Esteri

Il lento crepuscolo della Porta dell’Inferno: il cratere di Darvaza si spegne dopo mezzo secolo di fuoco

Redazione
 
Il lento crepuscolo della Porta dell’Inferno: il cratere di Darvaza si spegne dopo mezzo secolo di fuoco

Nel cuore arido del deserto del Karakum, dove il vento trasporta sabbia e silenzio, una ferita infuocata continua a bruciare da oltre cinquant’anni. È il cratere di gas naturale di Darvaza, una cavità infiammata conosciuta dai locali e dai viaggiatori con un nome che non lascia spazio a interpretazioni: la Porta dell’Inferno.

Il lento crepuscolo della Porta dell’Inferno: il cratere di Darvaza si spegne dopo mezzo secolo di fuoco

Siamo in Turkmenistan, uno dei Paesi più chiusi al mondo, erede di un passato sovietico e geloso custode di un presente rarefatto.
Eppure, ogni anno migliaia di turisti – pochi, ma determinati – si avventurano fino a Derweze, minuscolo villaggio di circa 350 abitanti, per assistere allo spettacolo ipnotico delle fiamme che danzano giorno e notte in un cratere largo settanta metri e profondo venti. Una visione quasi apocalittica che non ha nulla di naturale, ma tutto di umano.

Era l’inizio degli anni Settanta quando una squadra di geologi sovietici, convinta di trovare giacimenti petroliferi nella zona, cominciò le trivellazioni. Ma il terreno cedette sotto i loro piedi: la piattaforma collassò e gli strumenti di perforazione sprofondarono in un vuoto improvviso. Nessun ferito, ma ciò che emerse fu ancor più destabilizzante: un’enorme bolla di metano, pronta a liberarsi nell’atmosfera. Per evitare che il gas tossico si propagasse e minacciasse la salute delle comunità vicine, i tecnici decisero di incendiare il giacimento, convinti che il fuoco si sarebbe esaurito in pochi giorni.

Era il 1971. Le fiamme, invece, non si sono mai fermate. Da allora, il cratere brucia ininterrottamente, alimentato da sacche profonde di gas naturale che continuano a rilasciare metano nel sottosuolo.
• • •
Esercizio 1
Riporta come lista JSON di stringhe le righe dei record, una stringa per riga e senza righe vuote, partendo dall'inizio dei record e arrivando alla riga che contiene "Action: (252, 144)", inclusa. Escludi le immagini dalla risposta.
• • •
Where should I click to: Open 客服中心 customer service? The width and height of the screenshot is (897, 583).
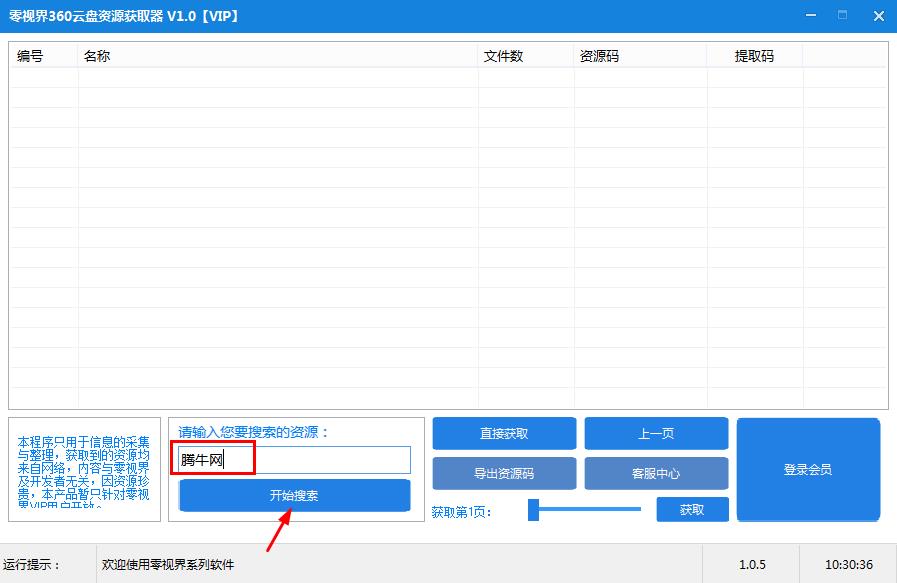(x=656, y=473)
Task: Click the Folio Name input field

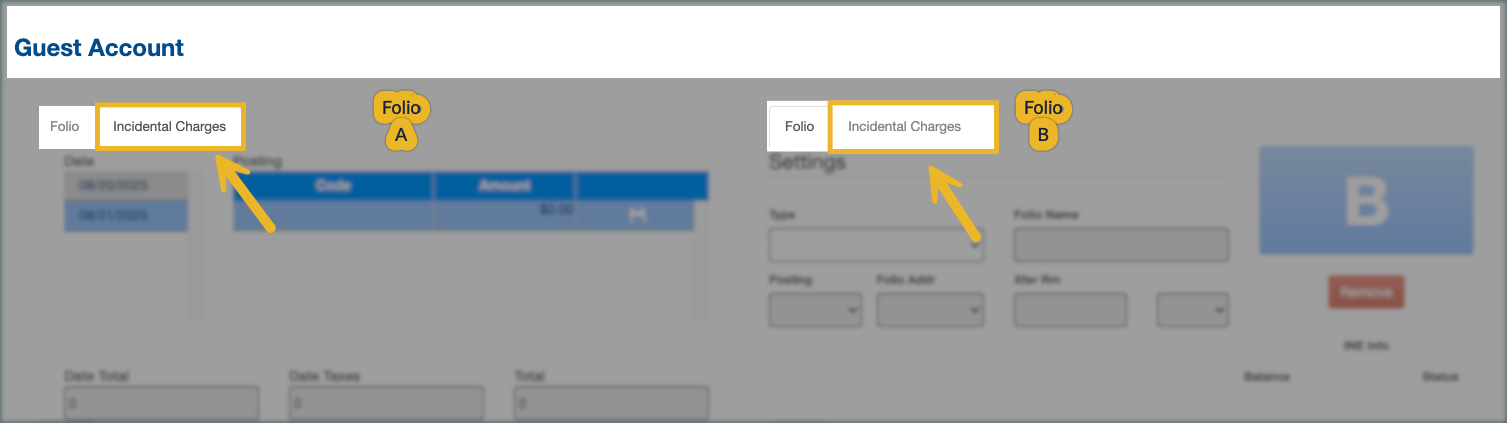Action: [1120, 245]
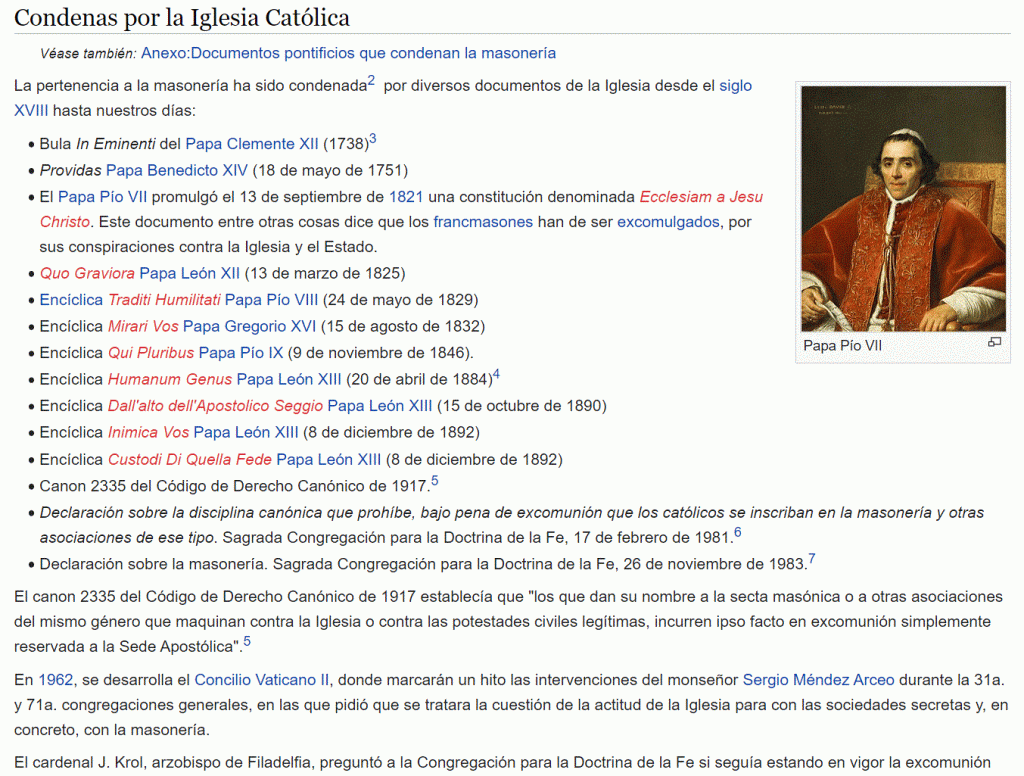Screen dimensions: 1024x776
Task: Open the Papa Clemente XII link
Action: (252, 144)
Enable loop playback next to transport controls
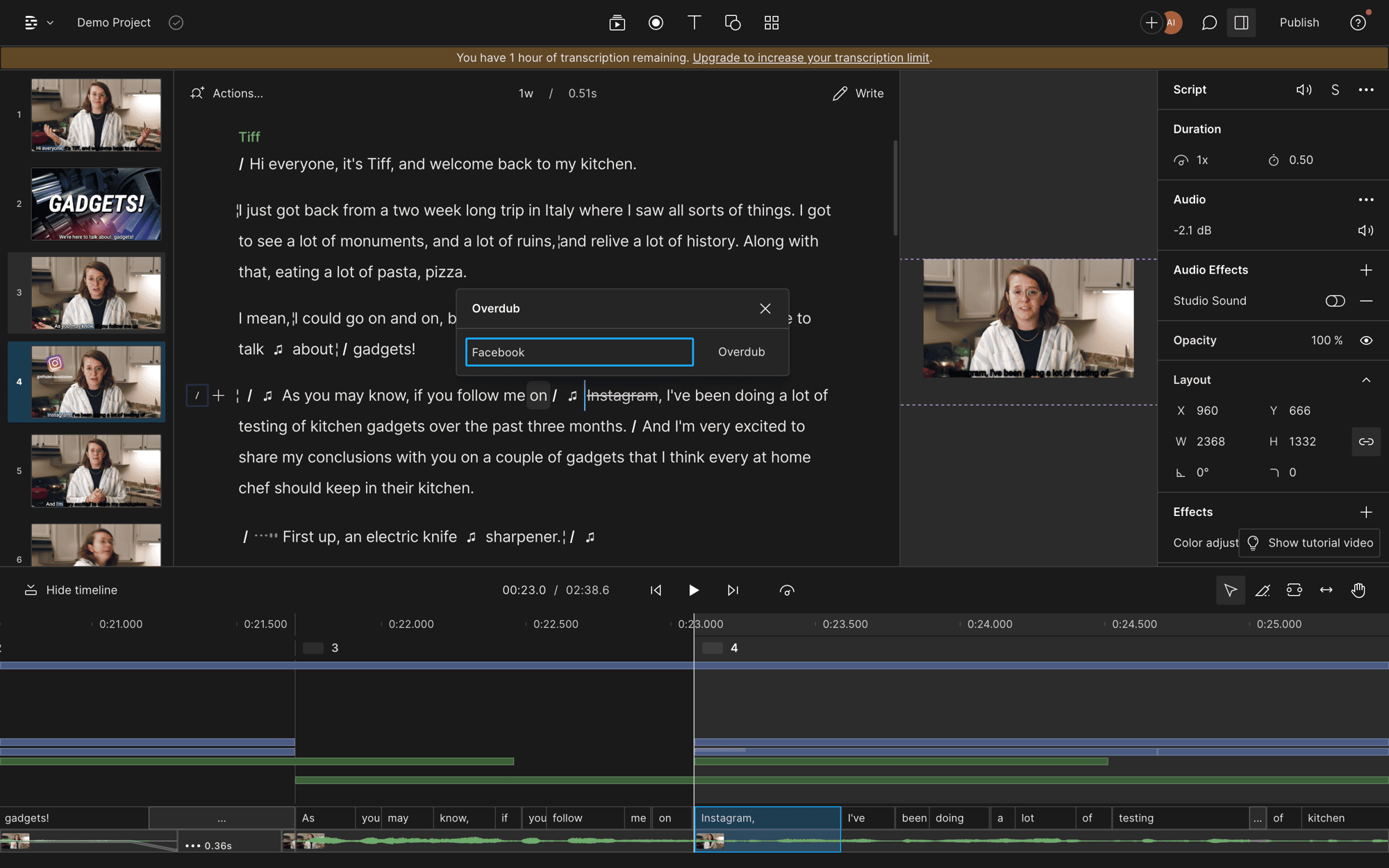The image size is (1389, 868). tap(788, 590)
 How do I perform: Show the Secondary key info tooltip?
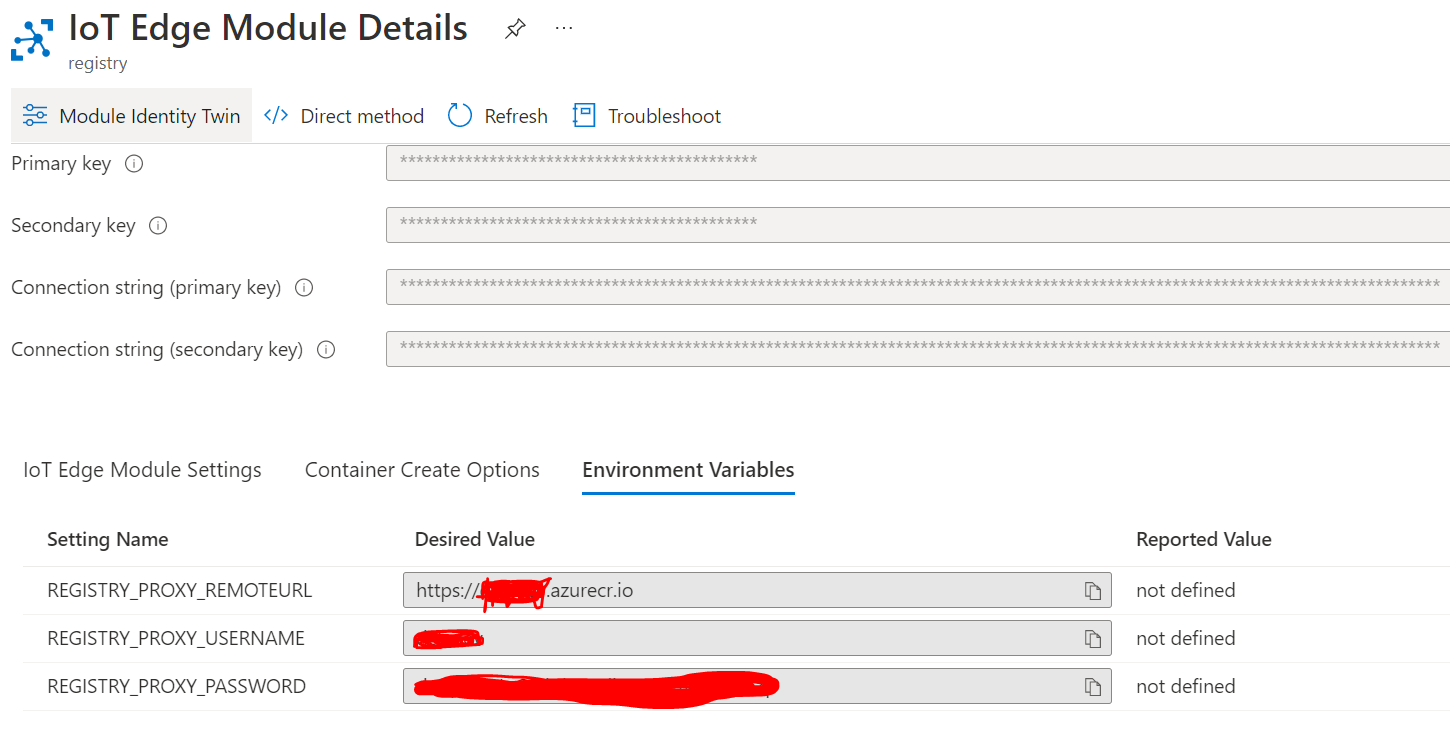(158, 225)
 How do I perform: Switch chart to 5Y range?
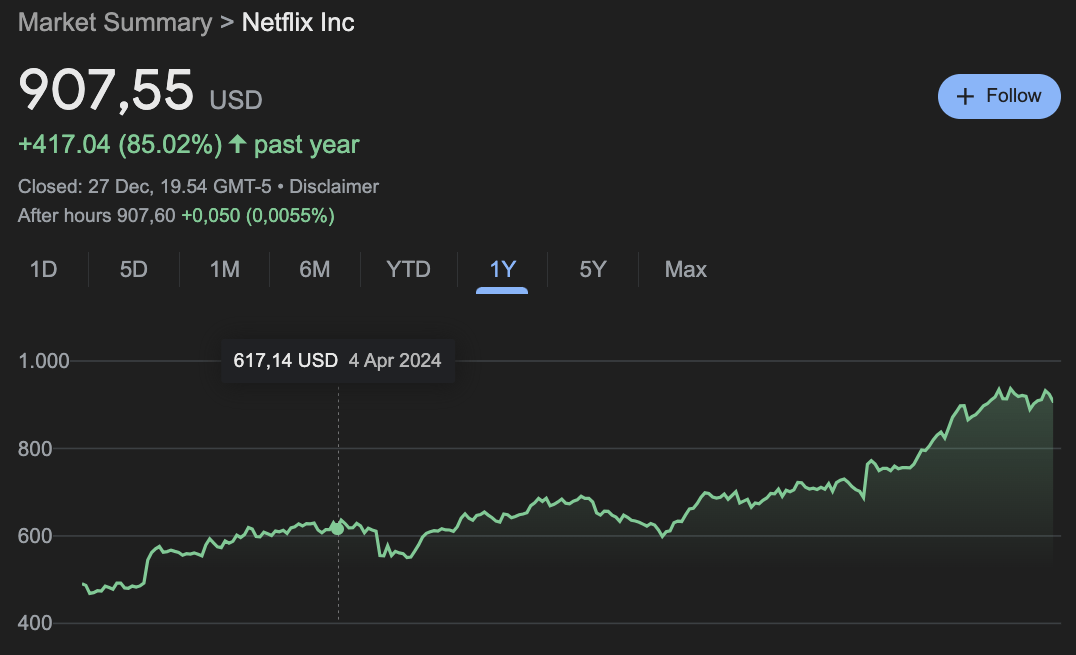(x=593, y=269)
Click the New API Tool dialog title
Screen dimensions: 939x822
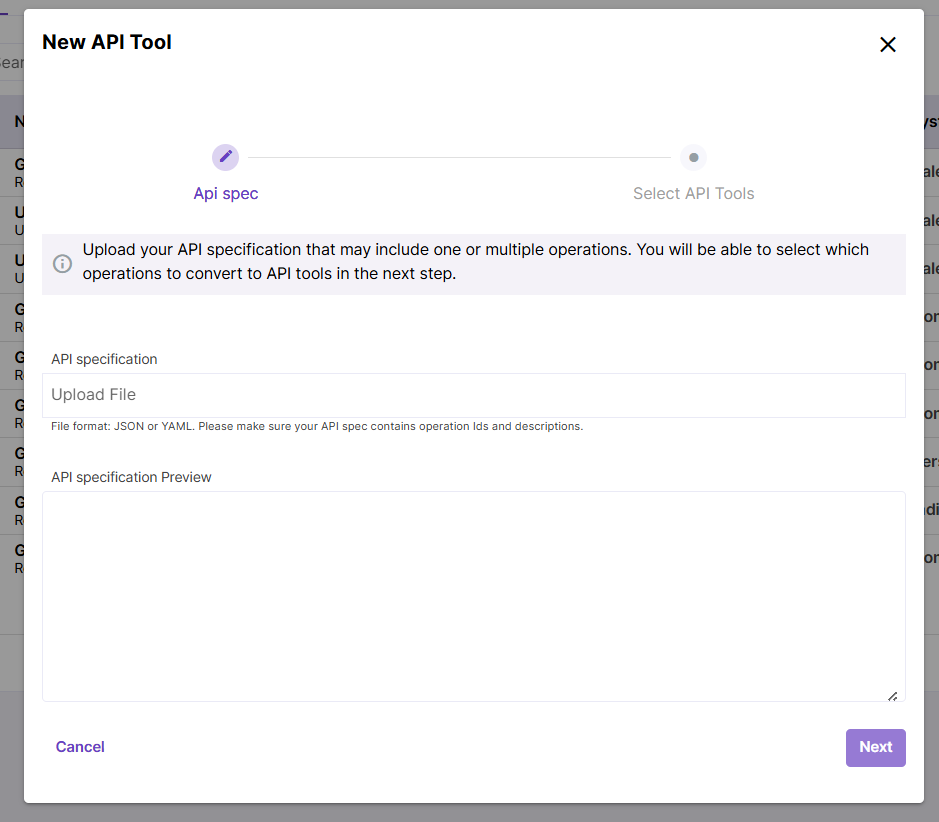point(107,42)
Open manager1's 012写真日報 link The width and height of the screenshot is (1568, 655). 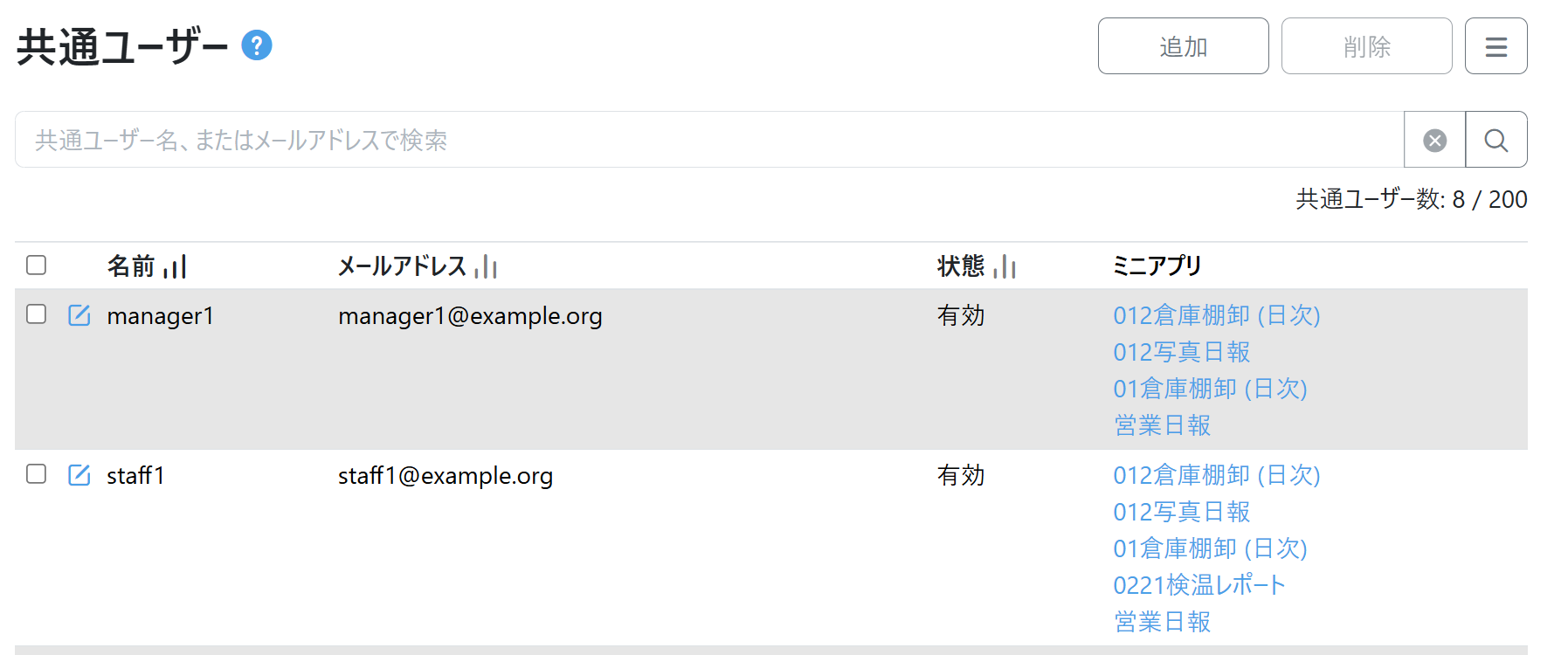pos(1181,352)
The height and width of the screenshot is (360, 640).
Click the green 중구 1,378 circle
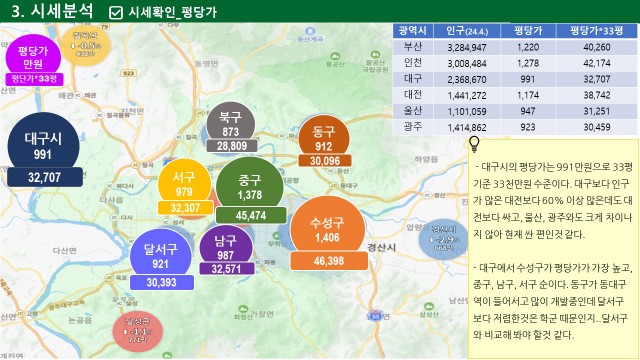pyautogui.click(x=249, y=187)
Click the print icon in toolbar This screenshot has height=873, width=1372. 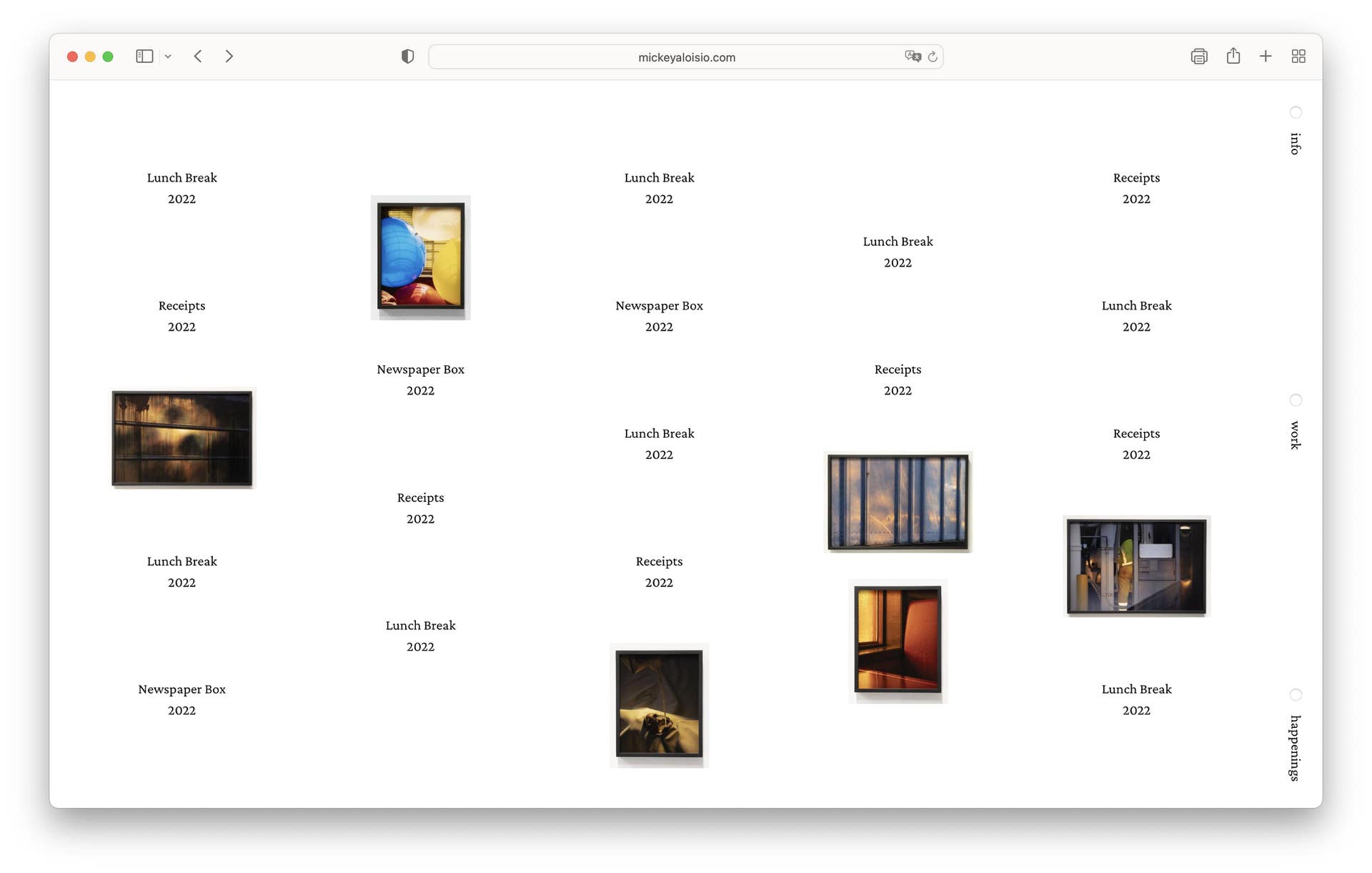(1199, 56)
• • •
Esercizio 2
Secondo il testo sul cratere di Darvaza, quanti abitanti conta all'incirca il villaggio di Derweze?

Risposta svolta 1
[
  "Where should I click to: Open 客服中心 customer service? The width and height of the screenshot is (897, 583).",
  "(x=656, y=473)",
  "Task: Click the Folio Name input field",
  "Action: [1120, 245]",
  "Screen dimensions: 1024x776",
  "Task: Open the Papa Clemente XII link",
  "Action: (252, 144)"
]

Risposta svolta 2
Circa 350 abitanti.